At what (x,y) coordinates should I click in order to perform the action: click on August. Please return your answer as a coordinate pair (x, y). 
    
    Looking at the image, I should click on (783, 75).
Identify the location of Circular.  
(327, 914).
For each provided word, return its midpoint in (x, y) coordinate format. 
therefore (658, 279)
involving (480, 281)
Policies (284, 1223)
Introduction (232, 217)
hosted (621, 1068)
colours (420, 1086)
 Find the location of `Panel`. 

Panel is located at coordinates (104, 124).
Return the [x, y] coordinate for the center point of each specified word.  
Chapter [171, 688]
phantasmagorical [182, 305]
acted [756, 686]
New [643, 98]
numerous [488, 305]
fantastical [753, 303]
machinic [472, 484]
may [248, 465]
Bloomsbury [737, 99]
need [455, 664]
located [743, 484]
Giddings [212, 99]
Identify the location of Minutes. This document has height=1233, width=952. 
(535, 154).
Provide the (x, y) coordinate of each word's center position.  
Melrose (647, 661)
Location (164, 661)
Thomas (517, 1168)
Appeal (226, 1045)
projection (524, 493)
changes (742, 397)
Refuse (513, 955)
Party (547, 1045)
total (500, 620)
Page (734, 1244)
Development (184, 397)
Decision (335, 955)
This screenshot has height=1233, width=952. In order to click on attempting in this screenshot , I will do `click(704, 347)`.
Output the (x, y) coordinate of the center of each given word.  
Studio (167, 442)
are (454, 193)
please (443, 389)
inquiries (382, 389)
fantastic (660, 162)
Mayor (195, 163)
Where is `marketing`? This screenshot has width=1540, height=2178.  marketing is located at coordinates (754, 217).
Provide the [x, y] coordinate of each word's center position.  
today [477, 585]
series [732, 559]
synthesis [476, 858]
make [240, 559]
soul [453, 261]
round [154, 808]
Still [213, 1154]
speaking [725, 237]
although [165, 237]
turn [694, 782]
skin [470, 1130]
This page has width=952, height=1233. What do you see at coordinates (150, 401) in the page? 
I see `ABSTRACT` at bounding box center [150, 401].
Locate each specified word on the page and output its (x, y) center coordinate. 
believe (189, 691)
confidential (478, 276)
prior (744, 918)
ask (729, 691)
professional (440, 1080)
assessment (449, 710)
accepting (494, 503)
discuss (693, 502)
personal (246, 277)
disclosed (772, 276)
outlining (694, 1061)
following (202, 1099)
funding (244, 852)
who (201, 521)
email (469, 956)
§
Give all of the data above as a numbered list, dropping any blank lines.

1. At what (x,y) coordinates should I click in order to perform the action: click on August. Please return your answer as a coordinate pair (x, y). 
2.     Looking at the image, I should click on (783, 75).
3. Identify the location of Circular.  
4. (327, 914).
5. For each provided word, return its midpoint in (x, y) coordinate format. 
6. therefore (658, 279)
7. involving (480, 281)
8. Policies (284, 1223)
9. Introduction (232, 217)
10. hosted (621, 1068)
11. colours (420, 1086)
12.  Find the location of `Panel`. 
13. Panel is located at coordinates (104, 124).
14. Return the [x, y] coordinate for the center point of each specified word.  
15. Chapter [171, 688]
16. phantasmagorical [182, 305]
17. acted [756, 686]
18. New [643, 98]
19. numerous [488, 305]
20. fantastical [753, 303]
21. machinic [472, 484]
22. may [248, 465]
23. Bloomsbury [737, 99]
24. need [455, 664]
25. located [743, 484]
26. Giddings [212, 99]
27. Identify the location of Minutes. This document has height=1233, width=952. 
28. (535, 154).
29. Provide the (x, y) coordinate of each word's center position.  
30. Melrose (647, 661)
31. Location (164, 661)
32. Thomas (517, 1168)
33. Appeal (226, 1045)
34. projection (524, 493)
35. changes (742, 397)
36. Refuse (513, 955)
37. Party (547, 1045)
38. total (500, 620)
39. Page (734, 1244)
40. Development (184, 397)
41. Decision (335, 955)
42. This screenshot has height=1233, width=952. In order to click on attempting in this screenshot , I will do `click(704, 347)`.
43. Output the (x, y) coordinate of the center of each given word.  
44. Studio (167, 442)
45. are (454, 193)
46. please (443, 389)
47. inquiries (382, 389)
48. fantastic (660, 162)
49. Mayor (195, 163)
50. Where is `marketing`? This screenshot has width=1540, height=2178.  marketing is located at coordinates (754, 217).
51. Provide the [x, y] coordinate of each word's center position.  
52. today [477, 585]
53. series [732, 559]
54. synthesis [476, 858]
55. make [240, 559]
56. soul [453, 261]
57. round [154, 808]
58. Still [213, 1154]
59. speaking [725, 237]
60. although [165, 237]
61. turn [694, 782]
62. skin [470, 1130]
63. This page has width=952, height=1233. What do you see at coordinates (150, 401) in the page? 
64. I see `ABSTRACT` at bounding box center [150, 401].
65. Locate each specified word on the page and output its (x, y) center coordinate. 
66. believe (189, 691)
67. confidential (478, 276)
68. prior (744, 918)
69. ask (729, 691)
70. professional (440, 1080)
71. assessment (449, 710)
72. accepting (494, 503)
73. discuss (693, 502)
74. personal (246, 277)
75. disclosed (772, 276)
76. outlining (694, 1061)
77. following (202, 1099)
78. funding (244, 852)
79. who (201, 521)
80. email (469, 956)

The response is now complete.